### [What the exercise asks]
Go through the entries, filter for the word "agent", and copy every line that has it.

### [Data]
· · · · ·
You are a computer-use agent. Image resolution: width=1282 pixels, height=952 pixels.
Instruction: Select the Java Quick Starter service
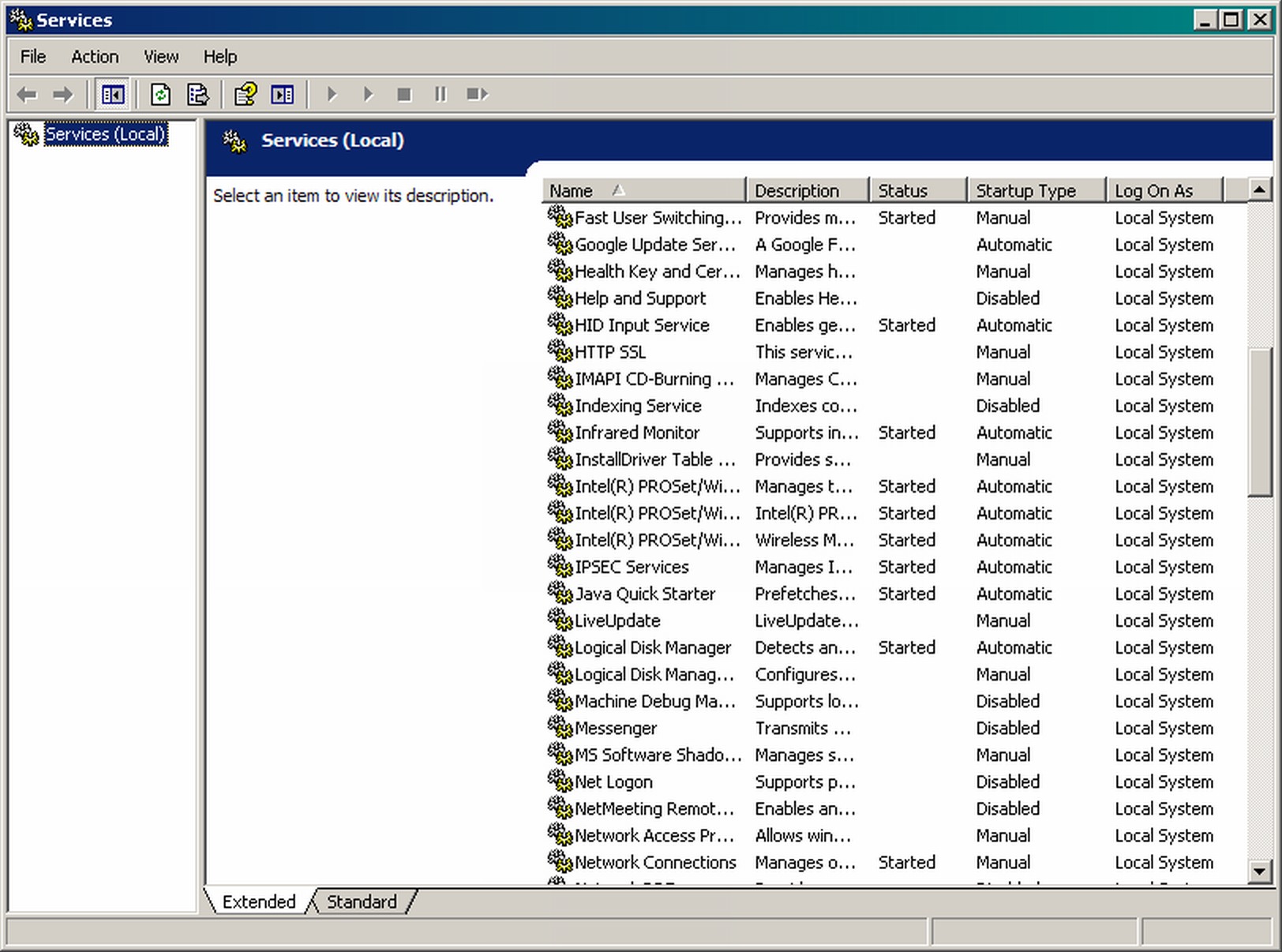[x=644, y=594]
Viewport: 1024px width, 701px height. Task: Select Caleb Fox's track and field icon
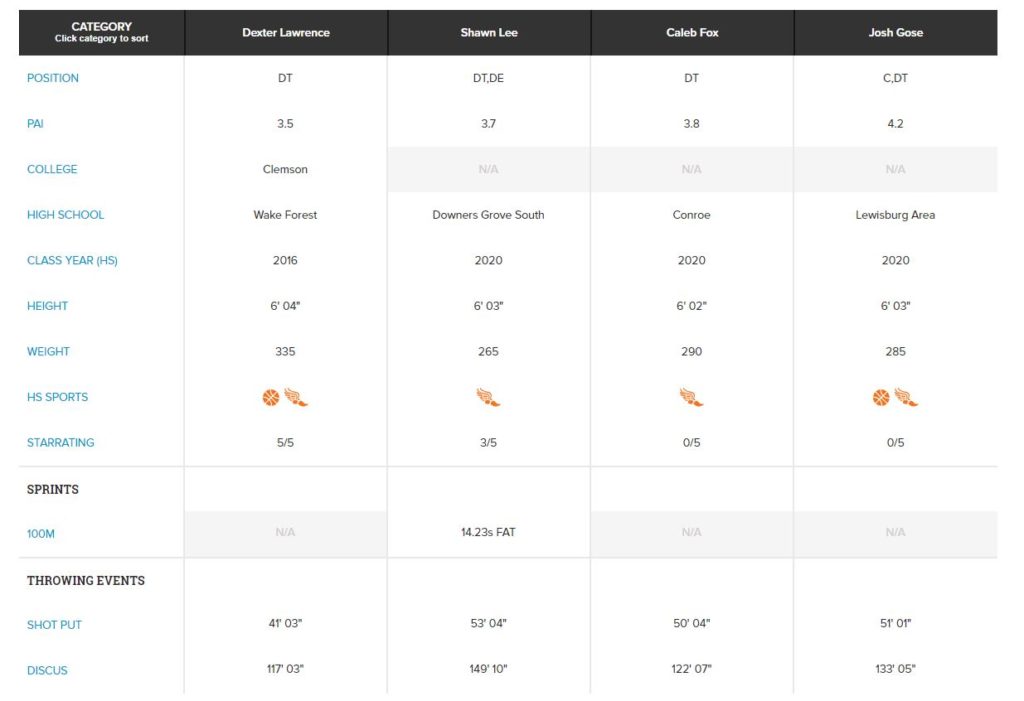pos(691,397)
· · · · ·
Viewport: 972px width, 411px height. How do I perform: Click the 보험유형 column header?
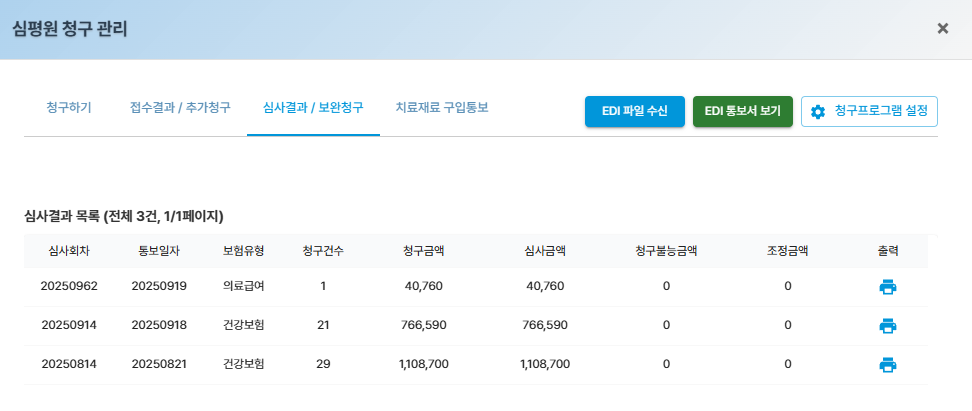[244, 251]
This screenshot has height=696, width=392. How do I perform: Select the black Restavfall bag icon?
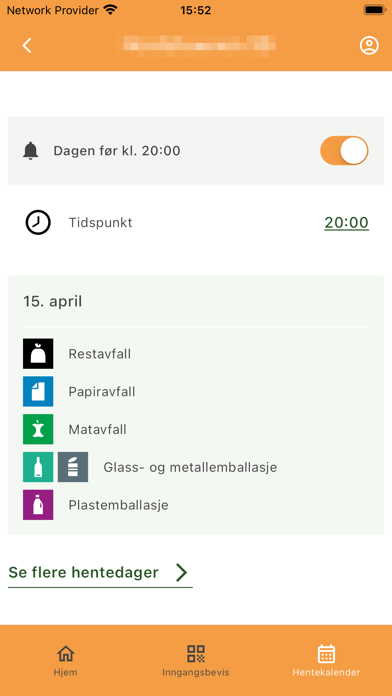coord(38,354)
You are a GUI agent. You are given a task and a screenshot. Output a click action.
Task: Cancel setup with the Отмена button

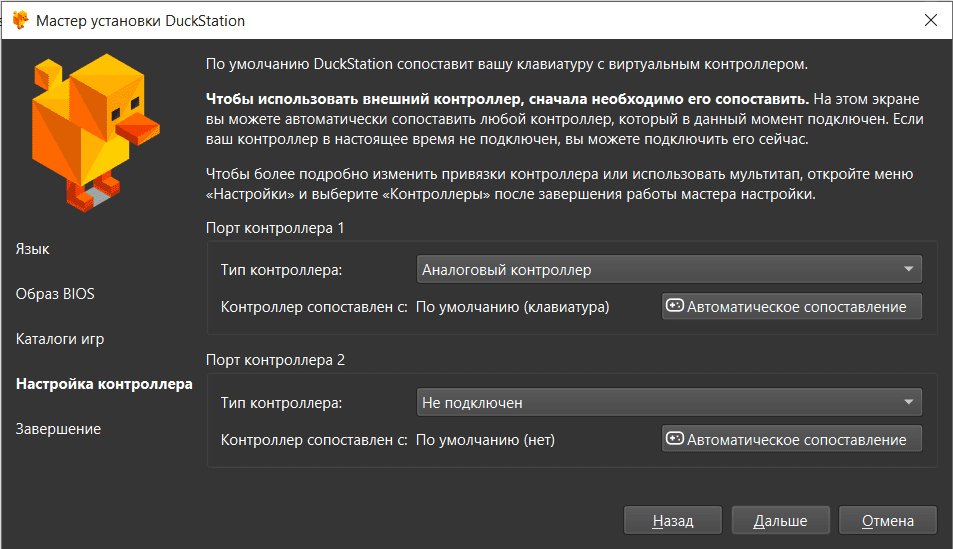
· · · · ·
### [Answer for this exercise]
You are a computer-use agent. Image resolution: width=1282 pixels, height=952 pixels.
You are a GUI agent. You are given a task and a screenshot. Output a click action.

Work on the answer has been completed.